26 Mar 2020

HS End-of-Season Awards: Most Surprising Player

Every year there are players that raise their reputation with their play.  This year was certainly no different.  These are just some of the performers that had us sit up and take notice.


Torey Buie, Hawthorne: The 6’1 senior used his speed and quickness to cause havoc on both ends of the floor.  Offensively, he was an attacking slasher to the basket that broke down defenses and generally made the right shot vs. pass decision.  Defensively, he converted many steals into scores as well as disrupted offenses with his presence in the passing lanes.

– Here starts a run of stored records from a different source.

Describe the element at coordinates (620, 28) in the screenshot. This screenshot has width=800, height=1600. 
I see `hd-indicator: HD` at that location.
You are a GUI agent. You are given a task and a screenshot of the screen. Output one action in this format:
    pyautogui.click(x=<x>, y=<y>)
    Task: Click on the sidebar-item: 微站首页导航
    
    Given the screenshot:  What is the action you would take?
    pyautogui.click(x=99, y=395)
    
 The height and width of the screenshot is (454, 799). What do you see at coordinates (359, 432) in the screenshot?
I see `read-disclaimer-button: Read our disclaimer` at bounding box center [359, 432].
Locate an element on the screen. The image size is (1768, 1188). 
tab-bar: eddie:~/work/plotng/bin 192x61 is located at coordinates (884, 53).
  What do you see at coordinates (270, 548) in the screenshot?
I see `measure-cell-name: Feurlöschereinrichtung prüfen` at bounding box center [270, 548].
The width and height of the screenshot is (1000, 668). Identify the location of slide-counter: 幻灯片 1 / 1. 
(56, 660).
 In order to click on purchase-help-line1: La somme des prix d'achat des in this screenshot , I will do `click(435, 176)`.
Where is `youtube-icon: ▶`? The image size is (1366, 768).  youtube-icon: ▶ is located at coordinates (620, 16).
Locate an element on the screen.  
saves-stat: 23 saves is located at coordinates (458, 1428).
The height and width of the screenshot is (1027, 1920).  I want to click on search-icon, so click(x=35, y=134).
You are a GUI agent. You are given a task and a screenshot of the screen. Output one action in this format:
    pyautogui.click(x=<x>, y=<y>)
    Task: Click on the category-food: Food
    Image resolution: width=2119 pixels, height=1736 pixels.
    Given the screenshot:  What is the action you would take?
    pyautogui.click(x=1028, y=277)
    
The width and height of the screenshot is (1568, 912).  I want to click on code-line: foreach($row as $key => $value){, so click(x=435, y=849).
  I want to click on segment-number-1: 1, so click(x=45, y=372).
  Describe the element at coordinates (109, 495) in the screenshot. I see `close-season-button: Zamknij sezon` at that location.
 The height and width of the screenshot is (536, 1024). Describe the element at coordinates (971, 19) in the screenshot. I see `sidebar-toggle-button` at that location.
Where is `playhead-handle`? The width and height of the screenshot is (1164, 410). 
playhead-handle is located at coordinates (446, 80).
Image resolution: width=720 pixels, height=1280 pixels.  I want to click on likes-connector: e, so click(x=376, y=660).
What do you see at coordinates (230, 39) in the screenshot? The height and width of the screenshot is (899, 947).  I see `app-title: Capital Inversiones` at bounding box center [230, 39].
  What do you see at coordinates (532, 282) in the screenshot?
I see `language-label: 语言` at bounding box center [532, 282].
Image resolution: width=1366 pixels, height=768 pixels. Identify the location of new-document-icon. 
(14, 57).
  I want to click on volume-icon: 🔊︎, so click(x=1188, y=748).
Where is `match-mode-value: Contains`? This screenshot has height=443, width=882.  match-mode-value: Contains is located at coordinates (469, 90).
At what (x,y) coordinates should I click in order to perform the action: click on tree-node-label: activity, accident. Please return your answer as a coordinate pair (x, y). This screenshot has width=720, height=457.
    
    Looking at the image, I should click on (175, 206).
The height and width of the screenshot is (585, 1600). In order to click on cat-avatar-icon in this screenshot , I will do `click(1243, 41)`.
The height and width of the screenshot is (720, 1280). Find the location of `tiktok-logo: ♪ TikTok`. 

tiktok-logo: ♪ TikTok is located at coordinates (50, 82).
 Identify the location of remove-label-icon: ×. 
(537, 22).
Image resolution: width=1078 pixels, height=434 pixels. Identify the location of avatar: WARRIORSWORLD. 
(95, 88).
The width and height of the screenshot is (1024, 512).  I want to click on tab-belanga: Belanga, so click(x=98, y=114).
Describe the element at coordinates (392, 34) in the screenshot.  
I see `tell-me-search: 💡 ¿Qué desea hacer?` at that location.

Riley Kugel, Orlando Central Florida Christian Academy: The near-6’5 sophomore was a revelation this past season in guiding CFCA to a regional final.  Playing the point guard spot, Kugel displayed excellent court vision and a high basketball IQ in creating scoring opportunities for his team.  He also proved to be a deft scorer, averaging just over 16 ppg while shooting 50+% from the field overall, 40+% from beyond the three-point line and 80+% from the foul line.


Fanbo Zeng, Windermere Prep: A native of China, the 6’9 sophomore made great strides from his freshman year.  His ability to play on the perimeter allowed the Lakers to use a twin towers approach and it got them to a regional final.  The lefty is a solid ball-handler and passer, reacts well on the defensive end to challenge and/or block shots, and has the ability to be a grab-and-go rebounder.  Zeng is another player that averaged in double-figures (15.5 ppg) while scorching the nets at a sizzling 60% overall from the field, 47% from beyond the arc and 86% from the foul line.


Jalen Cooper, Anclote: The 6’6 senior was a versatile performer for a team that made it to a regional semi-final.  At times, Cooper was the team’s point guard and at times he was the primary scorer.  At all times, he was their go-to guy.  Averaging a double-double at 23 points and 11 rebounds a contest, Cooper was also a force to be reckoned with on the defensive end.  His generous wing-span and quickness made doing anything with the basketball in his presence a challenge.


Teron Haywood, Jacksonville Lee:  Lee was one of the better teams in the state regardless of class this season and the 5’10 junior had a lot to do with it.  While opponents focused on stopping teammate Alex Fudge, Haywood worked his ball-handling and passing magic to score or create easy opportunities for his teammates.  Unflappable against pressure, Haywood broke down extended defenses, controlled the pace of the game, and made the most of his offensive opportunities.


Kenney Gaines, Lake City Columbia: We admit that Columbia didn’t get the recognition it most likely deserved during the regular season, but the 6’3 senior made sure all that changed with his performance in Lakeland.  His regular season stats state he averaged roughly 12 points a contest, but he doubled that in the semis vs. Dillard.  Gaines has an uncanny ability to score in the lane.  He also does a great job of making plays for his teammates but when Columbia needed points, he got them. Gaines plays extremely hard and thrives in big moments.


Ladarrion Cleveland, Sanford Seminole: The 6’2 senior led Seminole in scoring this season at just over 16 points per game, but he had a few scoring outbursts that made people sit up and take notice.  He had 31 points in an early season matchup against future region participant Lake None, hitting five shots from deep.  He was also a key part of a relentless pressing defense that forced a lot of turnovers that became easy points for Cleveland and his teammates.


A.J. Staton-McCray, Orlando West Oaks Academy: A member of Ely’s state title time in 2019, not much was known about Staton and what he could do if “turned loose”.  Well, a move to West Oaks Academy turned him loose and proved him to be at least a mid-major college prospect.  Staton can fill up the score book from either beyond the three-point line are get to the basket and score through, around, or over defenders.  He is also a rock-solid defender, both on and off the ball.  In the span of one year, he pretty much went from unknown to coveted as a recruit.